Questa pagina ci interpella: non racconta solo la prova di Gesù, ma pone la domanda su cosa veramente conta nella vita dell’uomo. Anche quando non si tratta di ateismo, la tentazione è sempre una suggestione di rimuovere Dio, che appare secondario e insufficiente, di fronte ai problemi urgenti, all’emergere degli interrogativi etici, economici, politici.
Satana vuole dire a Gesù come salvare il mondo: questo è il problema vero della fede.
Ascoltiamo l’insegnamento di Agostino:
“In Cristo eri tentato anche tu.
Perchè Cristo prese da te la sua carne, ma da sé la tua salvezza, da te la morte, ma da sé la tua vita, da te l’umiliazione, ma da sé la tua gloria, dunque prese da te la sua tentazione, da sé la tua vittoria.
Se siamo stati tentati in lui, sarà proprio in lui che vinceremo il diavolo”

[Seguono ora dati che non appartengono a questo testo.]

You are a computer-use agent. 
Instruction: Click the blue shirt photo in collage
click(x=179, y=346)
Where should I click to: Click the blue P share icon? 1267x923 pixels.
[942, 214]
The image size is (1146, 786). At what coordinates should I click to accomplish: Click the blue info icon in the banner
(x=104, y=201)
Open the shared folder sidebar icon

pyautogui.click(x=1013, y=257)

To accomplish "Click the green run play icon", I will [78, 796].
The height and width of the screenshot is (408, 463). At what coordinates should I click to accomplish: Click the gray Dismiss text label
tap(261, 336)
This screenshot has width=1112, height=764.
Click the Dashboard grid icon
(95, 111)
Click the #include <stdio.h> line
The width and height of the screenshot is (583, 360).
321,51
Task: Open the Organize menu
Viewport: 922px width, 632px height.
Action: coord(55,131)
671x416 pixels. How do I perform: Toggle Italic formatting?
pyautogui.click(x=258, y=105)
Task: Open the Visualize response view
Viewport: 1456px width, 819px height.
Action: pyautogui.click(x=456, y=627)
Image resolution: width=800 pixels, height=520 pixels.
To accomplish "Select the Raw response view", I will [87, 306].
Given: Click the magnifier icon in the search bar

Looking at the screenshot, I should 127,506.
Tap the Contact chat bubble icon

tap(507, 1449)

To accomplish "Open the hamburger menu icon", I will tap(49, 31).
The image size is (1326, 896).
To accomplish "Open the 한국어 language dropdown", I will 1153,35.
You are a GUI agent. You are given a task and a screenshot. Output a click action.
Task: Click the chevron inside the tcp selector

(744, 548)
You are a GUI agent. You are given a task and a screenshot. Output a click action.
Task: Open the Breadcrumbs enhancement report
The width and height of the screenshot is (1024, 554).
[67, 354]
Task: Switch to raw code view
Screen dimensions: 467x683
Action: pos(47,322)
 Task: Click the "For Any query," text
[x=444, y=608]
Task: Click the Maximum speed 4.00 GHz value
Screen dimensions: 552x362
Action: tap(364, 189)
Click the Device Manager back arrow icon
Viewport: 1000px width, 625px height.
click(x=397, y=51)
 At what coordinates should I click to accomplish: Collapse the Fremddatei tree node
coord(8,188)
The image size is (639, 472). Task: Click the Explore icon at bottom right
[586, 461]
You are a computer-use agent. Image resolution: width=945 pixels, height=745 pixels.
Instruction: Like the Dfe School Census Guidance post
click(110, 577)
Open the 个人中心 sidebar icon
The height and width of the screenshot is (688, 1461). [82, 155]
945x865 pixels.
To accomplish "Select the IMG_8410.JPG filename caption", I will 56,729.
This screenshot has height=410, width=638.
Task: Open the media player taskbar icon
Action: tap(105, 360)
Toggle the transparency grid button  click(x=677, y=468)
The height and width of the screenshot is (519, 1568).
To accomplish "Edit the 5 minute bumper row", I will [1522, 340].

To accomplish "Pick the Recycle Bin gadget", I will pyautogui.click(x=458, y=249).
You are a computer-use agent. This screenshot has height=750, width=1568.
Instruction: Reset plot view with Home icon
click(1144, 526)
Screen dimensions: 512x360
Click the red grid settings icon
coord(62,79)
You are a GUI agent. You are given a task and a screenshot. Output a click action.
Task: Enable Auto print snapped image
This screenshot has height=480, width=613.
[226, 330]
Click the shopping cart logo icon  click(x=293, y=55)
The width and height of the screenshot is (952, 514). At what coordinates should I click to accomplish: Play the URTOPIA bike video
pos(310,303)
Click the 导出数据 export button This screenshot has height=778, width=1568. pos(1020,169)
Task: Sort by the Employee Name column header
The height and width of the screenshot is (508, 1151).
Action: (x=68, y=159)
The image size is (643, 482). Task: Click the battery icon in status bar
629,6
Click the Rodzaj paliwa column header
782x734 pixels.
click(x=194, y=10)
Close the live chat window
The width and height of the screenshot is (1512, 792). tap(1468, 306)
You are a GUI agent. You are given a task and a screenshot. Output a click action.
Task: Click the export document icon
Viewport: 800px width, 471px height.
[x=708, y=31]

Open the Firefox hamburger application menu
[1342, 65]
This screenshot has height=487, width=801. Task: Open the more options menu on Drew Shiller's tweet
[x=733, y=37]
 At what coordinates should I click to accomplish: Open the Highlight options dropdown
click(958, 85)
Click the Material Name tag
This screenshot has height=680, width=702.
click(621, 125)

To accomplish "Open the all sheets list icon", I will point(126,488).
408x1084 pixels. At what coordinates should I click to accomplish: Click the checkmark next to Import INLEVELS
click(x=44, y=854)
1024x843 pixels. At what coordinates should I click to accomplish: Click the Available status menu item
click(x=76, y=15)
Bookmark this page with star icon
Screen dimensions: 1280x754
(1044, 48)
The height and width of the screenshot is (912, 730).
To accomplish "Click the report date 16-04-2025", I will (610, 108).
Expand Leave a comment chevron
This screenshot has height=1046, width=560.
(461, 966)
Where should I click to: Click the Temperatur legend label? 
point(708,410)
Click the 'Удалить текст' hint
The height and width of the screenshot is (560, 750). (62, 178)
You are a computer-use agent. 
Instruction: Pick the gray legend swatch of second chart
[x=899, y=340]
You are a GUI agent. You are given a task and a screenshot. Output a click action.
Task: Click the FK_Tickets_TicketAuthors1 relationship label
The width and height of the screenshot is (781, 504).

(Agostino. Commento al Salmo 60)
In questa prima domenica di quaresima domandiamo la grazia di comprendere in maniera nuova cosa significa:
“A Lui solo renderai culto”!
La Quaresima propone di prepararsi nella fede, per quaranta giorni, alla Pasqua. Un tempo da vivere con Cristo “nel deserto”, inteso non in senso fisico, ma come spazio cercato dalla volontà per ascoltare più attentamente la Parola di Dio, per vivere con decisa fermezza il discernimento dell’idolatria, piccola o grande, che ciascuno si porta dentro come male per vincerlo, per una migliore qualità della vita di fede. Spazio, perciò, di interiorità che la liturgia, soprattutto con l’Eucarestia domenicale, aiuta a scoprire con i suoi annunci e i suoi gesti significativi, la cui importanza ed efficacia è sempre da riscoprire perché potrebbero apparire scontati a motivo della consuetudine. È quello che ci proponiamo perché la Quaresima non sia soltanto una consuetudine.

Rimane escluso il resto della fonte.